Introduced September 29, 2025 by Maria E. Cantwell · Last progress September 29, 2025
The bill greatly expands college athletes’ earning rights, medical protections, mobility, and enforcement remedies under a uniform federal framework — but it also imposes substantial costs, administrative and litigation burdens, and risks widening resource-driven competitive gaps between wealthier and smaller programs.
College athletes nationwide can earn money from their name, image, and likeness under a clear federal framework (including legalized NIL collectives and endorsement rules), expanding direct earnings and reducing state-by-state confusion.
Student-athletes receive stronger medical protections: guaranteed coverage of out-of-pocket injury costs during participation and for five years after competition, catastrophic coverage for severe injuries, mental-health notifications, and medical-professional authority over return-to-play decisions.
Athletes keep more financial stability from scholarship protections and roster/security rules: grant-in-aid is protected except for narrow reasons, institutions must give notice before reducing aid and may reinstate cured awards, and non-revenue/women’s sports must be maintained at 2023–2024 levels.
Colleges, conferences, and associations face substantially higher costs (health coverage, compliance, staffing, reporting, and distribution obligations) that may be passed on to students, taxpayers, or lead to program cuts.
The law creates new litigation and administrative burdens — expanded private/state/Federal enforcement, treble damages and fee awards, bans on pre-dispute arbitration/class‑waivers, and extensive reporting — increasing legal exposure and compliance costs for institutions and nonprofits.
Wealthy programs and donor-funded NIL collectives are likely to advantage top athletes disproportionately, risking competitive imbalance and unequal access for athletes at smaller or lower-funded schools.
Based on analysis of 24 sections of legislative text.
Establishes federal protections for college athletes' NIL, transfer/draft rights, health and post‑eligibility coverage, FTC enforcement, collective media‑rights rules, and limited F‑1 NIL work authorization.

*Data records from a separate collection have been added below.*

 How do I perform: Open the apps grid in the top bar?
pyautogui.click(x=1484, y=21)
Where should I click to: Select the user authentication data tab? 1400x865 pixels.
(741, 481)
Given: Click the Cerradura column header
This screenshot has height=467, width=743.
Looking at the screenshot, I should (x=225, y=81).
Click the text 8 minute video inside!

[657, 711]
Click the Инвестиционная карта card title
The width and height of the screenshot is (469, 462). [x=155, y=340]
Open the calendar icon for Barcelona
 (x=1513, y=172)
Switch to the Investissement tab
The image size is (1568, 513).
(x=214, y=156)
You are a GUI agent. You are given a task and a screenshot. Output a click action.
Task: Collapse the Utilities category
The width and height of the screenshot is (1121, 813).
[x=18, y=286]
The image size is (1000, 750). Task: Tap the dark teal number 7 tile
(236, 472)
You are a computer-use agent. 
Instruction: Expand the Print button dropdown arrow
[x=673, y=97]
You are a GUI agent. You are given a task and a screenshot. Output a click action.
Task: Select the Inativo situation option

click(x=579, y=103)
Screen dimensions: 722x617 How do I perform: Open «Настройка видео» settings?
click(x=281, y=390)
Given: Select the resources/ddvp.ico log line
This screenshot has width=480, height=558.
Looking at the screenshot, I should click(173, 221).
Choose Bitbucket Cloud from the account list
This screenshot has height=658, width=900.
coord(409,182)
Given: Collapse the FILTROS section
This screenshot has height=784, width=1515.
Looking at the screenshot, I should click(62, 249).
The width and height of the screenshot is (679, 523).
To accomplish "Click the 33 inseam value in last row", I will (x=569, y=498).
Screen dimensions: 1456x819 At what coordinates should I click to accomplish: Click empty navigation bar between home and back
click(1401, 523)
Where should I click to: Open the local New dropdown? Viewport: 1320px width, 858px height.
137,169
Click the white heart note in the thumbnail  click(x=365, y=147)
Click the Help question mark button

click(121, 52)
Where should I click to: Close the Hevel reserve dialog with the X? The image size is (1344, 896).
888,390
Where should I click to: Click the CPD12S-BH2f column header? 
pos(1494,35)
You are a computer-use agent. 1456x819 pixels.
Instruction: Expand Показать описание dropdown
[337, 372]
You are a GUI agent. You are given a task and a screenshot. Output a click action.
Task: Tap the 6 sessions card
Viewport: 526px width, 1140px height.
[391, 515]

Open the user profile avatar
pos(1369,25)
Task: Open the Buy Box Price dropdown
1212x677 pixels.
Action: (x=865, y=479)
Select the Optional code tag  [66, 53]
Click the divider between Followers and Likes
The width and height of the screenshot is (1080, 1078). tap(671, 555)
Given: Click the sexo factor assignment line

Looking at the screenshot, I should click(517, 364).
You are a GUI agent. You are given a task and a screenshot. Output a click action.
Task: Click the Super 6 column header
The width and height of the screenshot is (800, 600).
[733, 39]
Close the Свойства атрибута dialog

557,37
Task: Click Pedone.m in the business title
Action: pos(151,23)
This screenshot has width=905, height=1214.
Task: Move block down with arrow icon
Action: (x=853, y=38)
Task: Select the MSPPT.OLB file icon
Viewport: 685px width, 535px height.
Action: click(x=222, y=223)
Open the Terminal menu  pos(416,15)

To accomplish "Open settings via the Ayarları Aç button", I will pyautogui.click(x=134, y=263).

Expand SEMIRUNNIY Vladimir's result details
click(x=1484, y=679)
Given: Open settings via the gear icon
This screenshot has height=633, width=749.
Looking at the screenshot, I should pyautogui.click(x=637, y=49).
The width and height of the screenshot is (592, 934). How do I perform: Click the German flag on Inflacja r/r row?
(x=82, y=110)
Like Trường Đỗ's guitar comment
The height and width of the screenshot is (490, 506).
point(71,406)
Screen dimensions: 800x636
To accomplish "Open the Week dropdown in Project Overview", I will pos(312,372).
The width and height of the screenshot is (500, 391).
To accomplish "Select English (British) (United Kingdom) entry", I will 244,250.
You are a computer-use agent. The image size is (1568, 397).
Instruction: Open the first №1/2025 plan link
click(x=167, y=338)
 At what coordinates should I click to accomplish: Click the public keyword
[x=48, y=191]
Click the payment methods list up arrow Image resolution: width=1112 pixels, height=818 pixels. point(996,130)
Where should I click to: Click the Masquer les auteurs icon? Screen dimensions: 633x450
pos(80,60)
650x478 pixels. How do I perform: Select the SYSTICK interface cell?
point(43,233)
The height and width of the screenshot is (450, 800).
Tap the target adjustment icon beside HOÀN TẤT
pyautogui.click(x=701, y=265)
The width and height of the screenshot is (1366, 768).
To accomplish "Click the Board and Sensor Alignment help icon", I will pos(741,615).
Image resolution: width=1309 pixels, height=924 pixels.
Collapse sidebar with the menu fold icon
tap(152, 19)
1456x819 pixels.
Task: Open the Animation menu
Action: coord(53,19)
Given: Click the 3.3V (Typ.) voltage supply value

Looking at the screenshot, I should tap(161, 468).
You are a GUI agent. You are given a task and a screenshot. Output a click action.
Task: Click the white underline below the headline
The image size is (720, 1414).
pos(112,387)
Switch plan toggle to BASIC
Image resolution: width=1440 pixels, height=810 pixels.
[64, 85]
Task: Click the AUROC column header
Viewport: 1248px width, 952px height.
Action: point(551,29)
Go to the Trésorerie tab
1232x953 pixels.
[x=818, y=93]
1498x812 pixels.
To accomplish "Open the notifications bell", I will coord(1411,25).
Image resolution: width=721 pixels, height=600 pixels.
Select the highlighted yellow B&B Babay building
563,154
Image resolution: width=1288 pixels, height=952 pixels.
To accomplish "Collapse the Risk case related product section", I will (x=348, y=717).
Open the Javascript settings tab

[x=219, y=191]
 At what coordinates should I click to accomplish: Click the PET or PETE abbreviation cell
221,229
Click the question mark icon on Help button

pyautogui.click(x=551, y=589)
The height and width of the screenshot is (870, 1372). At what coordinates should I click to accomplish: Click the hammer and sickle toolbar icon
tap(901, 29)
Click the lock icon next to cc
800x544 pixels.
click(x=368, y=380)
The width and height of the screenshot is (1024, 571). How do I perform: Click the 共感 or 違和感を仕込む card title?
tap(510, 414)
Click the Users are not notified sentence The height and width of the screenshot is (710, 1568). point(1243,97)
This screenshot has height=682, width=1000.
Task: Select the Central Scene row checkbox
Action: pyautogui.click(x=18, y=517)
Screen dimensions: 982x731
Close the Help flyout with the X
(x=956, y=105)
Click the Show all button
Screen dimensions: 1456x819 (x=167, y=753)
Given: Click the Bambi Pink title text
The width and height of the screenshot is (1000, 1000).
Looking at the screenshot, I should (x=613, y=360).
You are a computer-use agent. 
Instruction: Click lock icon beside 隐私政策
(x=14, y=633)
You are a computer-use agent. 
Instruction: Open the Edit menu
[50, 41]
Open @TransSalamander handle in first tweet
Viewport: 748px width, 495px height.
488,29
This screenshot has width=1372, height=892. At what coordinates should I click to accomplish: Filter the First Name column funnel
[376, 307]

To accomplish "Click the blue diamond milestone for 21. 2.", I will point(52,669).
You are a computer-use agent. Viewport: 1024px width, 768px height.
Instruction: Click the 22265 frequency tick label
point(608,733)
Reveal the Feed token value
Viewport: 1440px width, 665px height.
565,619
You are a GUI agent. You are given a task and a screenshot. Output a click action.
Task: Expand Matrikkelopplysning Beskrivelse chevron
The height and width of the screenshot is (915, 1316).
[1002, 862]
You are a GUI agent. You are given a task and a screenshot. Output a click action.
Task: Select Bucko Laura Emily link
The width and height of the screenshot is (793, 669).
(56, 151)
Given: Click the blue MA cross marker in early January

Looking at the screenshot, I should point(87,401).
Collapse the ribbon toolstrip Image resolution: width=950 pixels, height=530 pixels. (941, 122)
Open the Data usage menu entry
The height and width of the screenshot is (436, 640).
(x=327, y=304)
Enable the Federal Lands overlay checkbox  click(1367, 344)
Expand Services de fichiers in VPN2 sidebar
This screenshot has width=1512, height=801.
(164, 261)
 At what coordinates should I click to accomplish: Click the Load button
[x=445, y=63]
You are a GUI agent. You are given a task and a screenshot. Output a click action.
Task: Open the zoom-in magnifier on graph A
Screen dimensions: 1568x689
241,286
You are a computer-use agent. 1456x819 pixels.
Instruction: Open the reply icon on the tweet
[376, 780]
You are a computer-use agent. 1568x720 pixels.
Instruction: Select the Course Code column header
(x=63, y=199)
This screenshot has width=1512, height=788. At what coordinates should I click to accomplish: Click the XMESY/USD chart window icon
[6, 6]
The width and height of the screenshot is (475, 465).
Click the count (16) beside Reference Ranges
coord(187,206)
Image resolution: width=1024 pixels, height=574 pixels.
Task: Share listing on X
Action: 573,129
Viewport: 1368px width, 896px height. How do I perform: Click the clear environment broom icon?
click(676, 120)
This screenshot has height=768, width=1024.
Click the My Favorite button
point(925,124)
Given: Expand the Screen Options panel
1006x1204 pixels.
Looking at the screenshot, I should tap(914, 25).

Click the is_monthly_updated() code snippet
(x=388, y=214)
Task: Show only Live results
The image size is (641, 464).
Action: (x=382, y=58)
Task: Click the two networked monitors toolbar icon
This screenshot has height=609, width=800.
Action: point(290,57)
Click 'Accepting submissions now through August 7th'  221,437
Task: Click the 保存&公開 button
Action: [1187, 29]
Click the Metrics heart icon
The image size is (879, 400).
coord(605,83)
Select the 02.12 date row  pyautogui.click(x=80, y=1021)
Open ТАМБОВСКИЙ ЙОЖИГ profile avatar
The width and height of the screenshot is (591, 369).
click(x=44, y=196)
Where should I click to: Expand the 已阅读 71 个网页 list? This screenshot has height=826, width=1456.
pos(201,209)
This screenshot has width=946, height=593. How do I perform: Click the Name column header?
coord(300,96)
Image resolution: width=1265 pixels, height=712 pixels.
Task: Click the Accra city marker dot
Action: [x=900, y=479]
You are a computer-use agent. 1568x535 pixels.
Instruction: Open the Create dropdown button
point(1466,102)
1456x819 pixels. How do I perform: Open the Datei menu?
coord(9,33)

Establishes a federal framework that protects and expands college student‑athletes’ rights to monetize their name, image, and likeness (NIL), limits institutions’ ability to restrict transfers and draft entry, requires health, safety, and post‑eligibility medical coverage standards, and creates enforcement and oversight primarily through the Federal Trade Commission. The bill also amends broadcasting law to allow association‑level collective sale of college media rights with local outlet protections, authorizes F‑1 student athletes to be paid for NIL activity, preempts conflicting state laws, and creates athlete ombuds offices and antidiscrimination protections at events.